The brief but intense Nor’easter two weekends back was bad news not only for the music groups that lost revenue but for the music-going public forced to miss a couple of the best concerts of the season. At the BSO, the week before Fidelio, James Levine returned with a reprise of Mahler’s overwhelming Third Symphony, which he last played with the BSO in 2001, seven months before 9/11 and nine months before he was named music director.
His essential conception remains unchanged. He focused on the symphony’s thistledown buoyancy and exuberant/alarming volatility, the way both within and among movements Mahler’s vision of the world, of the cosmos, keeps evolving from primal awe (a mixture of celebration and fear of the natural world) into a vision of spiritual transcendence. In this rare symphony that ends with a slow movement, Levine lets that music (marked “Slow. Peaceful. Deeply felt.”) unfold inch by inch, much more slowly than most conductors. But he never loses the thread, the underlying pulse. Opening night, the performance ran 15 minutes longer than the conclusion time listed in the program, but it never dragged.
You’d have to go back 28 years, to Claudio Abbado’s stirring version of Mahler’s Symphony No. 2 with the BSO, for the same kind of uplifting, wall-shaking communal experience. Although I continue to be moved by the interpretation, I was even more moved by the beautiful playing — from the very first bars. That opening horn call (James Sommerville), such a danger zone for horn players, was both grand and embracing. James Ferrillo’s oboe sang of yearning. Elizabeth Rowe’s flute seemed to embody spiritual purity. Concertmaster Malcolm Lowe’s violin offered serene consolation. And Thomas Rolfs, playing the off-stage third-movement posthorn solo with such clear, steady, and soulful tone, seemed to be delivering a message from another world.

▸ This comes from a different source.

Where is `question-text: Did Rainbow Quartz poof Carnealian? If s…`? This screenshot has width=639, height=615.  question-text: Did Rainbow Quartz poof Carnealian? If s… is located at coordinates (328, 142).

In the “Misterioso” fourth movement, the mezzo-soprano sings Nietzsche’s poem warning us to pay attention, reminding us that deep as pain is, joy is even deeper. In 2001, the singer was Lorraine Hunt Lieberson, and I don’t think I’ll ever hear a deeper performance. I didn’t ever want to hear anyone else. But Stephanie Blythe, with her voice more bronze than gold, her pinpoint accuracy and musical urgency, with the added warmth of Lowe’s violin and Robert Sheena’s English horn and Ferrillo’s stabbing oboe outcry, made me glad to hear her. The women of the Tanglewood Festival Chorus and the American Boychoir chiming like angels (and singing from memory) made memorable, heavenly contributions.